Remember again that this is a rebasing command — every commit included in the range HEAD~3..HEAD will be rewritten, whether you change the message or not. Don’t include any commit you’ve already pushed to a central server — doing so will confuse other developers by providing an alternate version of the same change.

Running this command gives you a list of commits in your text editor that looks something like this:

pick f7f3f6d changed my name a bit
pick 310154e updated README formatting and added blame
pick a5f4a0d added cat-file

# Rebase 710f0f8..a5f4a0d onto 710f0f8
#
# Commands:
#  p, pick = use commit
#  e, edit = use commit, but stop for amending
#  s, squash = use commit, but meld into previous commit
#
# If you remove a line here THAT COMMIT WILL BE LOST.
# However, if you remove everything, the rebase will be aborted.
#

It’s important to note that these commits are listed in the opposite order than you normally see them using the log command. If you run a log, you see something like this:

$ git log --pretty=format:"%h %s HEAD~3..HEAD"
a5f4a0d added cat-file
310154e updated README formatting and added blame
f7f3f6d changed my name a bit

Notice the reverse order. The interactive rebase gives you a script that it’s going to run. It will start at the commit you specify on the command line (HEAD~3) and replay the changes introduced in each of these commits from top to bottom. It lists the oldest at the top, rather than the newest, because that’s the first one it will replay.

You need to edit the script so that it stops at the commit you want to edit. To do so, change the word pick to the word edit for each of the commits you want the script to stop after. For example, to modify only the third commit message, you change the file to look like this:

edit f7f3f6d changed my name a bit
pick 310154e updated README formatting and added blame
pick a5f4a0d added cat-file

When you save and exit the editor, Git rewinds you back to the last commit in that list and drops you on the command line with the following message:

$ git rebase -i HEAD~3
Stopped at 7482e0d... updated the gemspec to hopefully work better
You can amend the commit now, with

       git commit --amend

Once you’re satisfied with your changes, run

       git rebase --continue

These instructions tell you exactly what to do. Type

$ git commit --amend

Change the commit message, and exit the editor. Then, run

$ git rebase --continue

This command will apply the other two commits automatically, and then you’re done. If you change pick to edit on more lines, you can repeat these steps for each commit you change to edit. Each time, Git will stop, let you amend the commit, and continue when you’re finished.

Reordering Commits

You can also use interactive rebases to reorder or remove commits entirely.

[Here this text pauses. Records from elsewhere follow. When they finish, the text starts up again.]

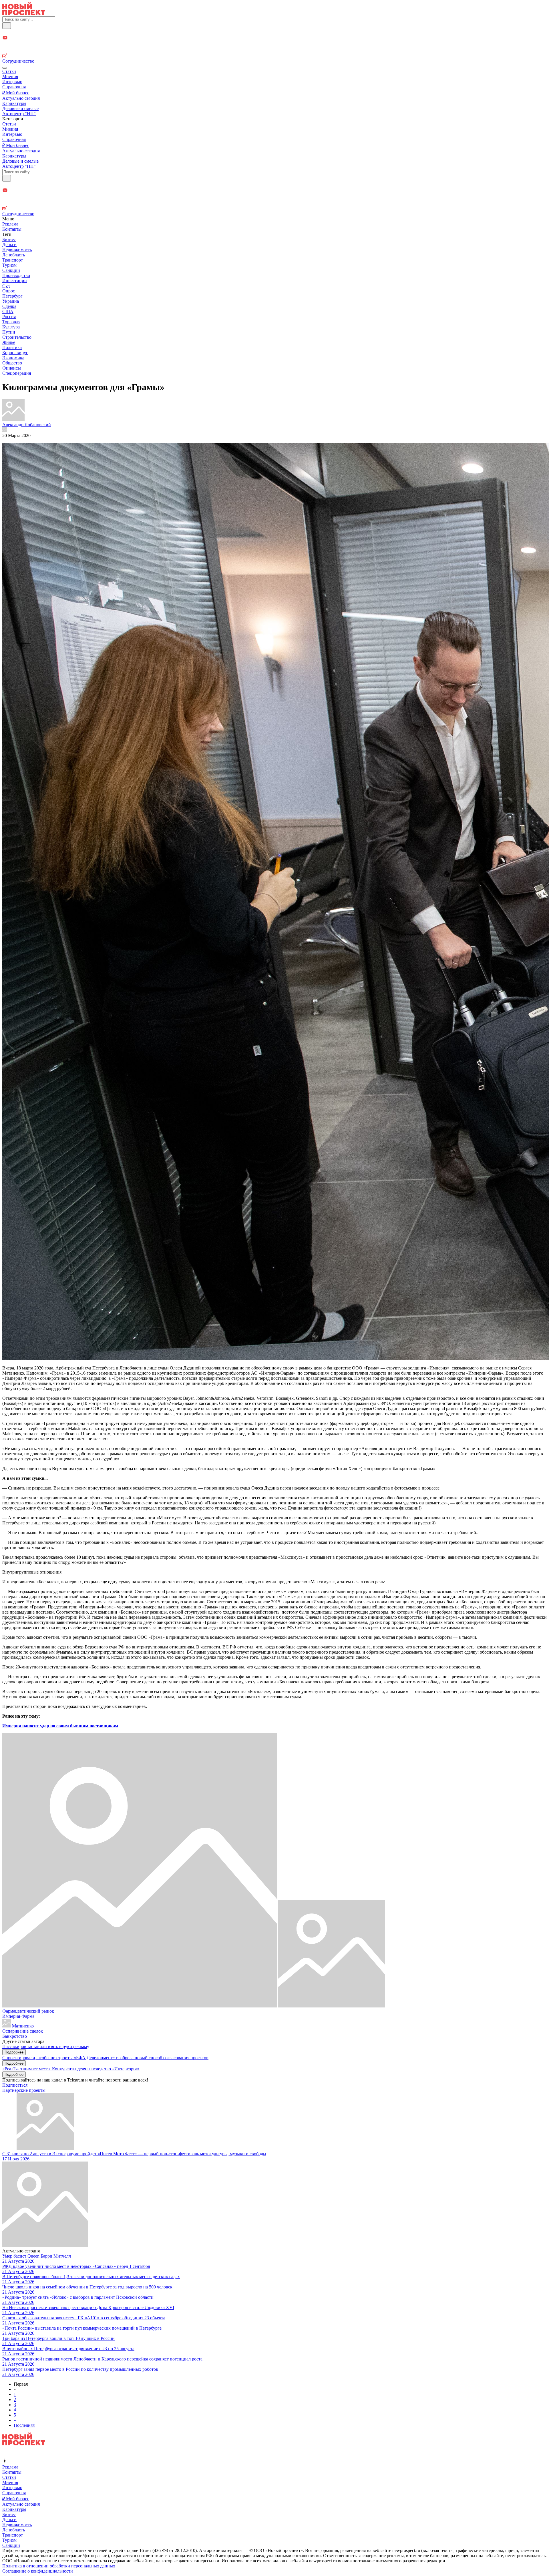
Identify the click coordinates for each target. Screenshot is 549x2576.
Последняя (24, 2425)
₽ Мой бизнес (15, 92)
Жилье (8, 342)
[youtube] (274, 38)
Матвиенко (22, 2025)
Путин (8, 332)
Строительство (16, 337)
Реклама (10, 224)
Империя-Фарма (18, 2016)
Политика (12, 347)
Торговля (11, 321)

If you want to remove the "added cat-file" commit and change the order in which the other two commits are introduced, you can change the rebase script from this

pick f7f3f6d changed my name a bit
pick 310154e updated README formatting and added blame
pick a5f4a0d added cat-file

to this:

pick 310154e updated README formatting and added blame
pick f7f3f6d changed my name a bit

When you save and exit the editor, Git rewinds your branch to the parent of these commits, applies 310154e and then f7f3f6d, and then stops. You effectively change the order of those commits and remove the "added cat-file" commit completely.

Squashing a Commit

It’s also possible to take a series of commits and squash them down into a single commit with the interactive rebasing tool. The script puts helpful instructions in the rebase message:

#
# Commands:
#  p, pick = use commit
#  e, edit = use commit, but stop for amending
#  s, squash = use commit, but meld into previous commit
#
# If you remove a line here THAT COMMIT WILL BE LOST.
# However, if you remove everything, the rebase will be aborted.
#

If, instead of "pick" or "edit", you specify "squash", Git applies both that change and the change directly before it and makes you merge the commit messages together. So, if you want to make a single commit from these three commits, you make the script look like this:

pick f7f3f6d changed my name a bit
squash 310154e updated README formatting and added blame
squash a5f4a0d added cat-file

When you save and exit the editor, Git applies all three changes and then puts you back into the editor to merge the three commit messages:

# This is a combination of 3 commits.
# The first commit's message is:
changed my name a bit

# This is the 2nd commit message:

updated README formatting and added blame

# This is the 3rd commit message:

added cat-file

When you save that, you have a single commit that introduces the changes of all three previous commits.

Splitting a Commit

Splitting a commit undoes a commit and then partially stages and commits as many times as commits you want to end up with. For example, suppose you want to split the middle commit of your three commits. Instead of "updated README formatting and added blame", you want to split it into two commits: "updated README formatting" for the first, and "added blame" for the second. You can do that in the rebase -i script by changing the instruction on the commit you want to split to "edit":

pick f7f3f6d changed my name a bit
edit 310154e updated README formatting and added blame
pick a5f4a0d added cat-file

Then, when the script drops you to the command line, you reset that commit, take the changes that have been reset, and create multiple commits out of them. When you save and exit the editor, Git rewinds to the parent of the first commit in your list, applies the first commit (f7f3f6d), applies the second (310154e), and drops you to the console. There, you can do a mixed reset of that commit with git reset HEAD^, which effectively undoes that commit and leaves the modified files unstaged. Now you can stage and commit files until you have several commits, and run git rebase --continue when you’re done:

$ git reset HEAD^
$ git add README
$ git commit -m 'updated README formatting'
$ git add lib/simplegit.rb
$ git commit -m 'added blame'
$ git rebase --continue

Git applies the last commit (a5f4a0d) in the script, and your history looks like this:

$ git log -4 --pretty=format:"%h %s"
1c002dd added cat-file
9b29157 added blame
35cfb2b updated README formatting
f3cc40e changed my name a bit

Once again, this changes the SHAs of all the commits in your list, so make sure no commit shows up in that list that you’ve already pushed to a shared repository.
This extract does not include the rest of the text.